Create a physical schema with the Schema Wizard
Here are the steps to create a Kafka physical schema with the Schema Wizard:
- Sign in to the Incorta Direct Data Platform™.
- In the Navigation bar, select Schema.
- In the Action bar, select + New → Schema Wizard
- In (1) Choose a Source, specify the following:
- For Enter a name, enter the physical schema name.
- For Select a Datasource, select the Kafka external data source.
- Optionally create a description.
- In the Schema Wizard footer, select Next.
- In (2) Manage Tables, in the Data Panel, first select the name of the Data Source, and then check the Select All checkbox.
- In the Schema Wizard footer, select Next.
- In (3) Finalize, in the Schema Wizard footer, select Create Schema.
Create a physical schema with the Schema Designer
Here are the steps to create a Kafka physical schema using the Schema Designer:
- Sign in to the Incorta Direct Data Platform™.
- In the Navigation bar, select Schema.
- In the Action bar, select + New → Create Schema.
- In Name, specify the physical schema name, and select Save.
- In the Schema Designer, in Start adding tables to your schema, select Kafka.
- In the Data Source dialog, specify the Kafka table data source properties.
- Select Add.
- In the Table Editor, in the Table Summary section, enter the table name.
- To save your changes, select Done in the Action Bar.

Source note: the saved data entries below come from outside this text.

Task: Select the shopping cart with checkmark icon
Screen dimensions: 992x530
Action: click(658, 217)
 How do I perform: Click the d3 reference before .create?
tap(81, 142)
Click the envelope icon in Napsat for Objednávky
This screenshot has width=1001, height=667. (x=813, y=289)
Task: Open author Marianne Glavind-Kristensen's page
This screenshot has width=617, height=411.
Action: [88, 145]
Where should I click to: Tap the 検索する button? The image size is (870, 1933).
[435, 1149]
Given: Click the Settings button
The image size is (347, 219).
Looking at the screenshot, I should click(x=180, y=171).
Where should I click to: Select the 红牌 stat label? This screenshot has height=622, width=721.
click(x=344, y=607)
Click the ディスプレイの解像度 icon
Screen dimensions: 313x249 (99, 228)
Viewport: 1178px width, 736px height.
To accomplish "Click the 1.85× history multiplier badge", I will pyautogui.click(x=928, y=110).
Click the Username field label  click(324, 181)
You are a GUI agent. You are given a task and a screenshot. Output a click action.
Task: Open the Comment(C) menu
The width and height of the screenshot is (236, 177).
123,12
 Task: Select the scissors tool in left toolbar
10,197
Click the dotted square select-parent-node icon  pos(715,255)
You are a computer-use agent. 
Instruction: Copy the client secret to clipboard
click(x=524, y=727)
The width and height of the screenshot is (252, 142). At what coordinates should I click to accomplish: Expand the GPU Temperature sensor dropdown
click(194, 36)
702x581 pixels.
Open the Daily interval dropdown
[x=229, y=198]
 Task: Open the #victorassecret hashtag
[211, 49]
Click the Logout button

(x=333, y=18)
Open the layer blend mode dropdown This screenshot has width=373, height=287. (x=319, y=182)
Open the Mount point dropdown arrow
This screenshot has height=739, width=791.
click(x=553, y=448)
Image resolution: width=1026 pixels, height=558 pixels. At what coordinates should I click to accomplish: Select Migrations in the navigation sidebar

Kafka table data source properties
For a physical schema table, you can define the following Kafka specific data source properties as follows:
Property | Control | Description |
---|---|---|
Type | drop down list | Default is Kafka |
Data Source | drop down list | Select the Kafka external data source |
Query | Text box | Select the text box. In the Edit Query dialog, specify a SELECT statement for the table as defined in the .avro file. |
Callback | toggle | Enables the Callback URL field |
Callback URL | text box | This property appears when the Callback toggle is enabled. Specify the URL. |
Example of Query:
SELECT id, dt, item, quantity, price FROM tblFruitSales.tblFruitSales
The Kafka connector natively supports incremental loads for streaming messages from Kafka. There are no configurations to enable an Update query other than specifying one or more key columns in the physical schema table. You can schedule an incremental load for a Kafka physical schema table in a physical schema as frequently as every 5 minutes.
View the physical schema diagram with the Schema Diagram Viewer
Here are the steps to view the physical schema diagram using the Schema Diagram Viewer:
- Sign in to the Incorta Direct Data Platform™.
- In the Navigation bar, select Schema.
- In the list of schemas, select the Kafka physical schema.
- In the Schema Designer, in the Action bar, select Diagram.
Load the physical schema
Here are the steps to perform a Full Load of the Kafka physical schema using the Schema Designer:
- Sign in to the Incorta Direct Data Platform™.
- In the Navigation bar, select Schema.
- In the list of physical schemas, select the Kafka physical schema.
- In the Schema Designer, in the Action bar, select Load → Full Load.
- To review the load status, in Last Load Status, select the date.
Here are the steps to perform an Incremental Load of the Kafka physical schema with the Schema Designer:
- Sign in to the Incorta Direct Data Platform™.
- In the Navigation bar, select Schema.
- In the list of physical schemas, select the Kafka physical schema.
- In the Schema Designer, in the Action bar, select Load → Load Now → Incremental.
- To review the load status, in Last Load Status, select the date.
Explore the physical schema
With the full or incremental load of the Kafka physical schema complete, you can use the Analyzer to explore the physical schema, create your first insight, and save the insight to a new dashboard tab or an existing dashboard tab.
To open the Analyzer from the physical schema, follow these steps:
- In the Navigation bar, select Schema.
- In the Schema Manager, in the List view, select the Kafka physical schema.
- In the Schema Designer, in the Action bar, select Explore Data.
Known issues
By default, the Kafka connector converts Boolean and Date data types to String. You can use a formula column in a physical schema table to convert a String to a specific data type using one or more built-in functions.